Extend the passage on the early history of Unitarianism in England, starting immediately after its final sentence.

======== Quoted passage ========

The vogue of Socinian views, which for a time affected men like Falkland and Chillingworth, led to the abortive fourth canon
of 1640 against Socinian books. The ordinance of 1648 made denial of the Trinity a capital offence, but it remained a dead
letter, Cromwell intervening in the cases of Paul Best (1590-1657)
and John Biddle (1616-1662).
In 1650 John Knowles was an Arian lay preacher at Chester. In 1652-1654 and 1658-1662 Biddlle held a Socinian conventicle in
London; in addition to his own writings he reprinted (1651) and translated (1652) the Racovian Catechism, and the Life of
Socinus (1653). His disciple Thomas Firmin (1632-1697), mercer and philanthropist, and friend of Tillotson, was weaned to
Sabellian views by Stephen Nye (1648-1719), a clergyman. Firmin promoted a remarkable series of controversial tracts
(1690-1699).
The term "Unitarian" first emerges in 1682, and appears in the title of the Brief History (1687). It was construed in
a broad sense to cover all who, with whatever differences, held to the unipersonality of the Divine Being. Firmin had later a
project of Unitarian societies "within the Church". The first preacher to describe himself as Unitarian was Thomas Emlyn
(1663-1741) who gathered a London congregation in 1705. This was contrary to the Toleration Act of 1689, which
excluded all who should preach or write against the Trinity. It is noteworthy that in England the Socinian controversy, initiated
by Biddle, preceded the Arian controversy initiated by Samuel Clarke's Scripture Doctrine of the Trinity (1712).
Arian or semi-Arian views had much vogue during the 18th century, both in the Church and in dissent. The free atmosphere of
dissenting academies (colleges) favoured new ideas. The effect of the Salters' Hall conference (1719), called for by the alleged
heresy of James Peirce (1673-1726) of Exeter, was to leave dissenting congregations to
determine their own orthodoxy; the General Baptists had already (1700) condoned defections from the common doctrine.
In 1689 Presbyterians and Independents had coalesced, agreeing to drop
both names and to support a common fund. The union in the London fund was ruptured in 1693; in course of time differences in the
administration of the two funds led to the attaching of the Presbyterian name to theological liberals, though many of the older
Unitarian chapels were Independent foundations, and at least half of the Presbyterian chapels (of 1690-1710) came into the hands
of Congregationalists.
Leaders in the advocacy of a purely humanitarian christology came largely from the Independents, such as Nathaniel Lardner
(1684-1768), Caleb Fleming (1698-1779), Joseph Priestley (1733-1804) and Thomas Bebham (1750-1829).

======== Data lines ========

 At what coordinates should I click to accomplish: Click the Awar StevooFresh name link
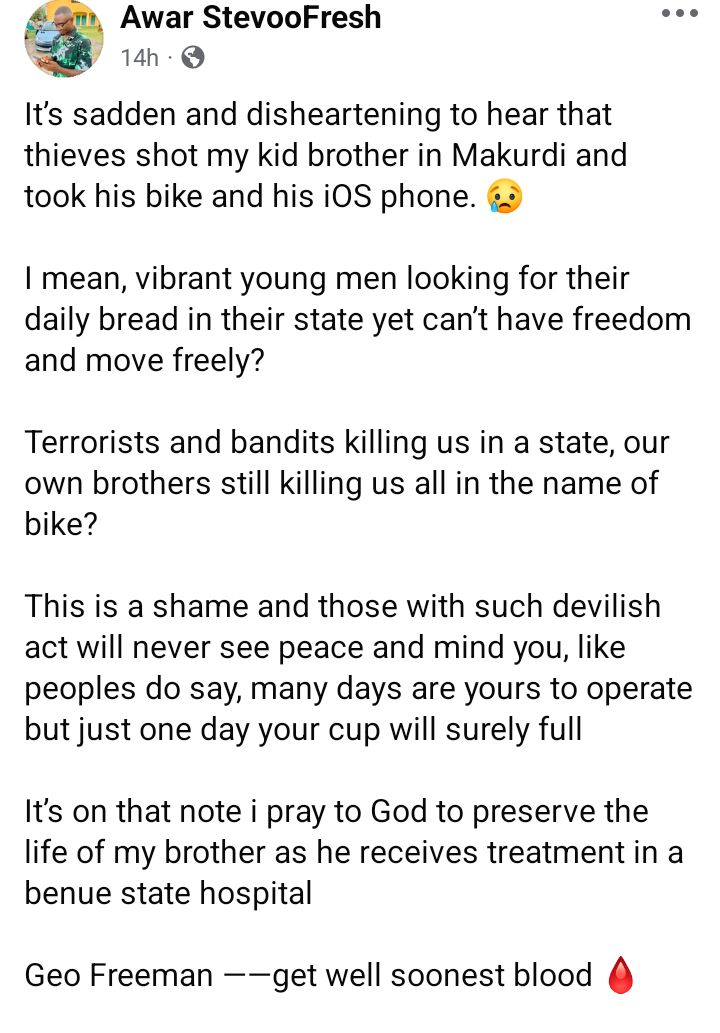point(251,18)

========

• Answer to this problem
The formation of a distinct Unitarian denomination dates from the secession (1773) of Theophilus Lindsey (1723- 1808) from the
Anglican Church, on the failure of the Feathers petition to
parliament (1772) for relief from subscription. Lindsey's secession had been preceded in Ireland by that of William Robertson, D.
D. (1705 - 1783), who has been called "the father of Unitarian nonconformity".
It was followed by other clerical secessions, mostly of men who left the ministry, and Lindsey's hope of a Unitarian movement
from the Anglican Church was disappointed. By degrees his type of theology superseded Arianism in a considerable number of
dissenting congregations.
The Toleration Act was amended (1779) by substituting belief in Scripture for belief in the Anglican (doctrinal) articles. In
1813 the penal acts against deniers of the Trinity were repealed. In 1825 the British and Foreign Unitarian Association was
formed as an amalgamation of three older societies, for literature (1791), mission work (1806) and civil rights (1818).
Attacks were made on properties held by Unitarians, but created prior to 1813. The Wolverhampton Chapel case began in 1817,
the more important Hewley Fund case in 1830; both were decided against the Unitarians in 1842.
Appeal to parliament resulted in the Dissenters' Chapels Act (1844), which
secured that, so far as trusts did not specify doctrines, twenty-five years tenure legitimated existing usage.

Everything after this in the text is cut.